En un análisis secundario, los investigadores también encontraron que la presión académica a los 11 y 14 años estaba relacionada con síntomas depresivos. Los investigadores afirman que sus hallazgos sugieren que aliviar la presión académica de los adolescentes podría beneficiar la salud mental y debería ser considerado por las escuelas y los responsables de las políticas educativas. Las posibles soluciones podrían incluir la reducción de exámenes y evaluaciones o el apoyo al desarrollo de habilidades socioemocionales.
Los autores esperan desarrollar una intervención en toda la escuela, con el objetivo de cambiar el entorno escolar, la cultura y los valores, de una manera que pueda reducir la presión académica y mejorar la salud mental y el bienestar. "Los enfoques actuales para ayudar a los alumnos con problemas de salud mental tienden a centrarse en ayudar a cada alumno a afrontar la situación; esperamos abordar la presión académica a nivel de toda la escuela abordando la cultura escolar".
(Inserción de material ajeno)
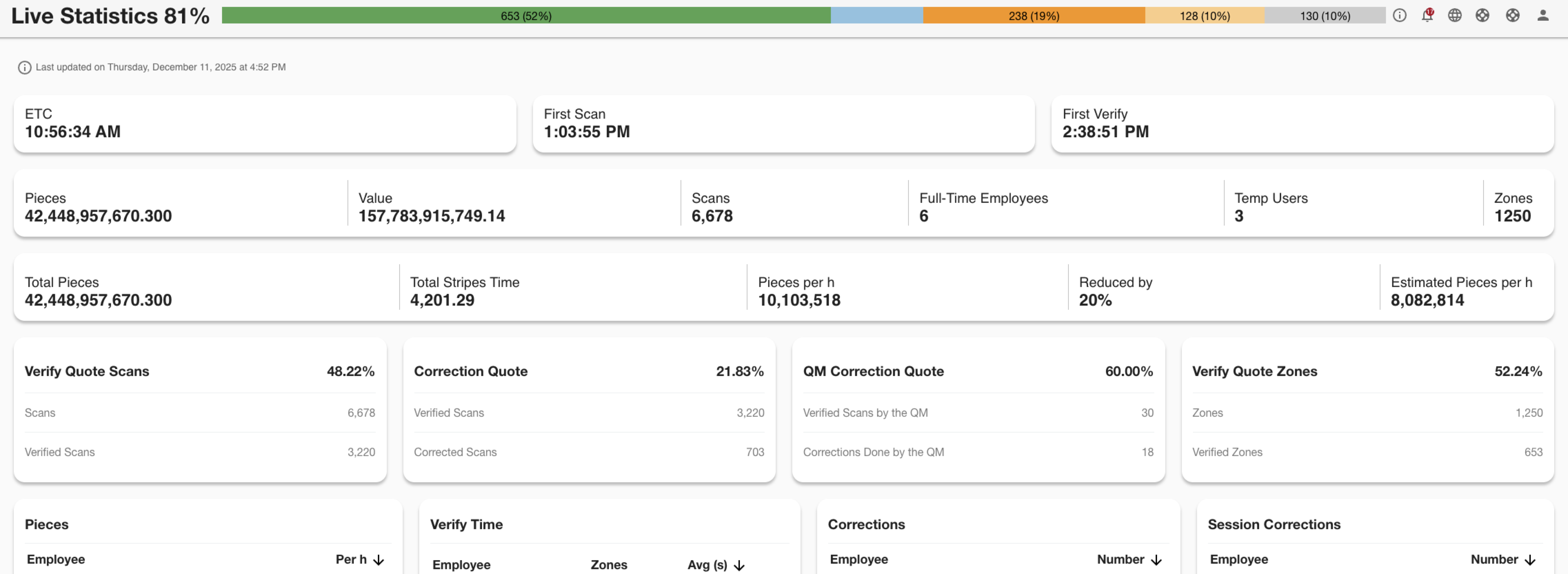1568x574 pixels.
Task: Open the user account profile icon
Action: 1542,16
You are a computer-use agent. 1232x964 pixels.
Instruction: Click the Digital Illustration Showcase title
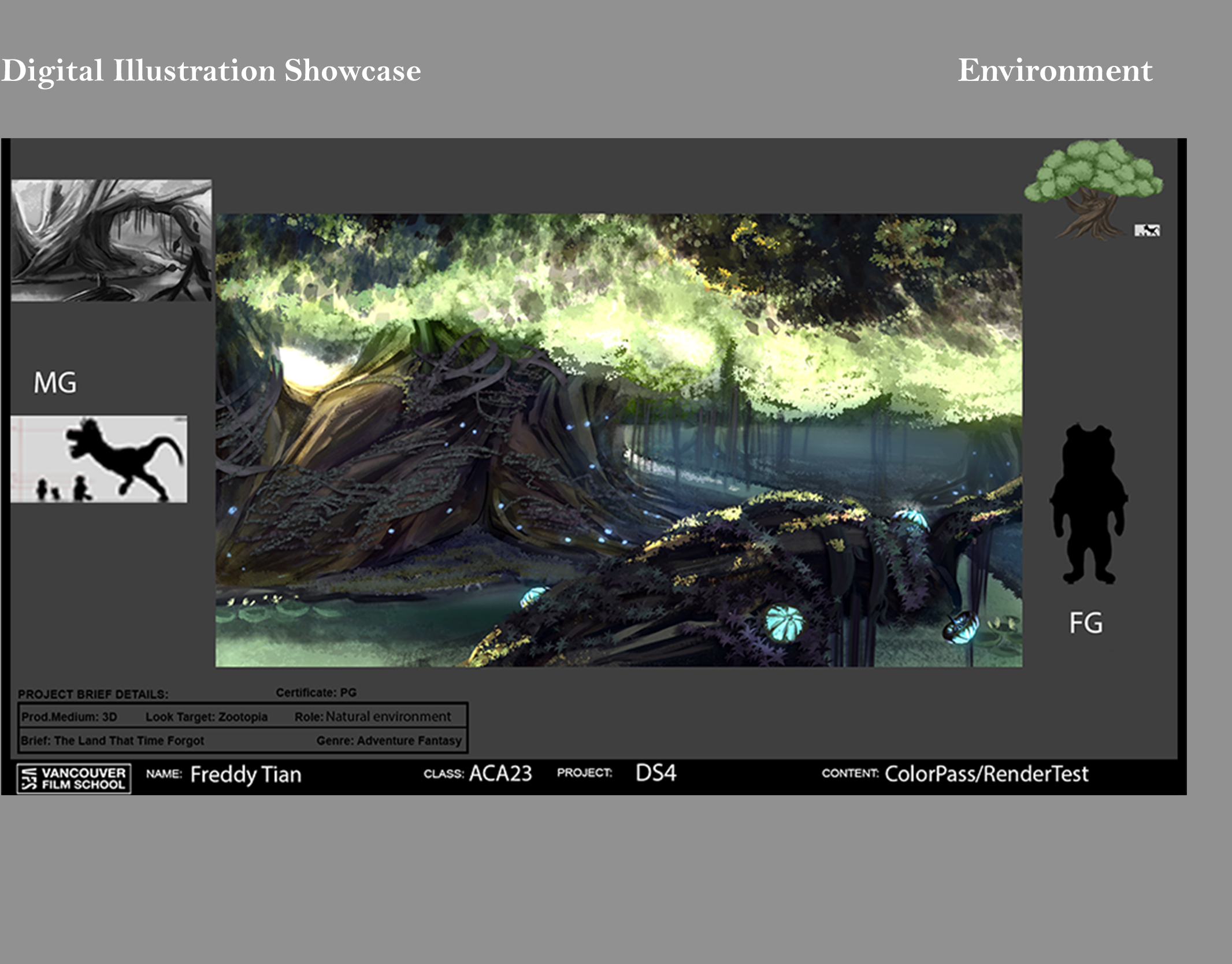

Los autores afirman que aún se necesitan datos más actualizados para comprender cómo las presiones actuales pueden estar relacionadas con la salud mental, ya que los participantes del estudio tenían 15 años en 2006-07, por lo que los hallazgos no reflejan el impacto de cambios de políticas posteriores ni de la pandemia de COVID-19. Advierten que el estudio fue observacional, por lo que los hallazgos no pueden demostrar causalidad.
También señalan que no utilizaron una medida estandarizada de presión académica, y que la medida que emplearon combinó tanto la presión externa (como la de los padres o el profesorado) como la interna, que podría estar impulsada por las propias preocupaciones y prioridades del alumno.